Capex and Production Guidance Increased (Along with Liquids Contribution).
2022E capex guidance has moved up by 10% to account for continued inflation, 1.5 net new drills and higher frac intensity across the company's asset base. Production guidance was also moved up by 3% at the midpoint (now 53.5-56.5 mBOE/d). Liquids production has surged by 50% since Q1 with strong results across the asset base, particularly at Valhalla where the recent 14-22 pad had an IP30 of 2,837 BOE (27% condensate; 35% total liquids).
Our View: The additional capital bump comes as no surprise to us with many E&Ps layering in costs to account for continued inflation with Q2 results. While the increase in total liquids contribution may seem small (+1%) this drives a meaningful improvement to bottom line netbacks and diversifies the company's product stream. We forecast Advantage will deliver 10-15% y/y production growth in 2023 on a modestly higher capital program.
Return of Capital Through Share Buybacks to Accelerate in Q3. While the company had signaled it would start to return 100% of FCF to shareholders at the end of April, the majority of FCF went to further debt reduction in the quarter resulting in net debt far below the company's $200mm target.

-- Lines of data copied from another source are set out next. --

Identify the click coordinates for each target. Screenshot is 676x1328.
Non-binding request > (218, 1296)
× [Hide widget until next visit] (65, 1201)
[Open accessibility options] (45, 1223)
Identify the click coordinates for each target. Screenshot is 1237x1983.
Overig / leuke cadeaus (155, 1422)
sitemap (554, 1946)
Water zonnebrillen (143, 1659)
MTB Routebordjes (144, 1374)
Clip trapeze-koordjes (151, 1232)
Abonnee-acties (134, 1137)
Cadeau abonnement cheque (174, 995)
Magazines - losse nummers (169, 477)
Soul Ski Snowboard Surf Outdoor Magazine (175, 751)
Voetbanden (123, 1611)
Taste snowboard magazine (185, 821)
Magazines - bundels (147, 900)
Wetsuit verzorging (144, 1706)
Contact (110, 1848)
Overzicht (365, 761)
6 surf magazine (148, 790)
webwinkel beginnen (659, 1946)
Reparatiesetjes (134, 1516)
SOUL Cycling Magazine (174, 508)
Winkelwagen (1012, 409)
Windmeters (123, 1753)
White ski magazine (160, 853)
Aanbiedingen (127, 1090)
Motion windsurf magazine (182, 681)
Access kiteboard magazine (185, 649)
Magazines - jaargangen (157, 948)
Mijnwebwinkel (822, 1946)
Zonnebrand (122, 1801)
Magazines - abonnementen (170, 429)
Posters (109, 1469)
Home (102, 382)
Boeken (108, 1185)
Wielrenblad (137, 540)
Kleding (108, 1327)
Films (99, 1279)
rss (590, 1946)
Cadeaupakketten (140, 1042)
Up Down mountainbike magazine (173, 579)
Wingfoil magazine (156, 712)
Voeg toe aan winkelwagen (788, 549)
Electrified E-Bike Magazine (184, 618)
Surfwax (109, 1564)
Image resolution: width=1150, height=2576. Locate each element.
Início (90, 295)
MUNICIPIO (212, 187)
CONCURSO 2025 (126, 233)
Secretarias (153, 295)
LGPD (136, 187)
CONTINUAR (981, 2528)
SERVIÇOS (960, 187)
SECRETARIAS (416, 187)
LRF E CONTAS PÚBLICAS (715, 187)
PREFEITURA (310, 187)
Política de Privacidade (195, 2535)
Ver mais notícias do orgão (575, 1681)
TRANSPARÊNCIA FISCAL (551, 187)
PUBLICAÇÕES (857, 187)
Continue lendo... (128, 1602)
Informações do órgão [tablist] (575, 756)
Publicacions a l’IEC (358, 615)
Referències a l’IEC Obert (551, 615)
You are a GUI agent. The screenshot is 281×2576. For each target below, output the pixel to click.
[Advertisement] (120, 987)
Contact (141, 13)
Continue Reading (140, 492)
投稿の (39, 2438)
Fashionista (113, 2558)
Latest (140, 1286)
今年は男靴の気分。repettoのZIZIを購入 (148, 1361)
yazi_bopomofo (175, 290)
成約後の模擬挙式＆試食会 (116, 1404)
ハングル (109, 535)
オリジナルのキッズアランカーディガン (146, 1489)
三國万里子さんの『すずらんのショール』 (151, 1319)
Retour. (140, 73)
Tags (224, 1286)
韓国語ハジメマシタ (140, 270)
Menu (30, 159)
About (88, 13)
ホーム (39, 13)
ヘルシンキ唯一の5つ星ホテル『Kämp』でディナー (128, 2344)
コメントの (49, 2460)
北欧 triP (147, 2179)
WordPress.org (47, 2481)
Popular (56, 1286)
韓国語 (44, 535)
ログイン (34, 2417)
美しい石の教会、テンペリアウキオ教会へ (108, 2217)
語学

Advantage now plans to focus on increasing NCIB execution. We forecast $315mm of FCF through 2023 which could be used to buyback ~16% of shares outstanding.
TD Investment Conclusion
With financial leverage quickly approaching nil, the company will now return all FCF to shareholders while also providing volume growth among the highest in our coverage. We also highlight the continued growth of its subsidiary, Entropy, which continues to move toward commercialization of its modular CCS technology.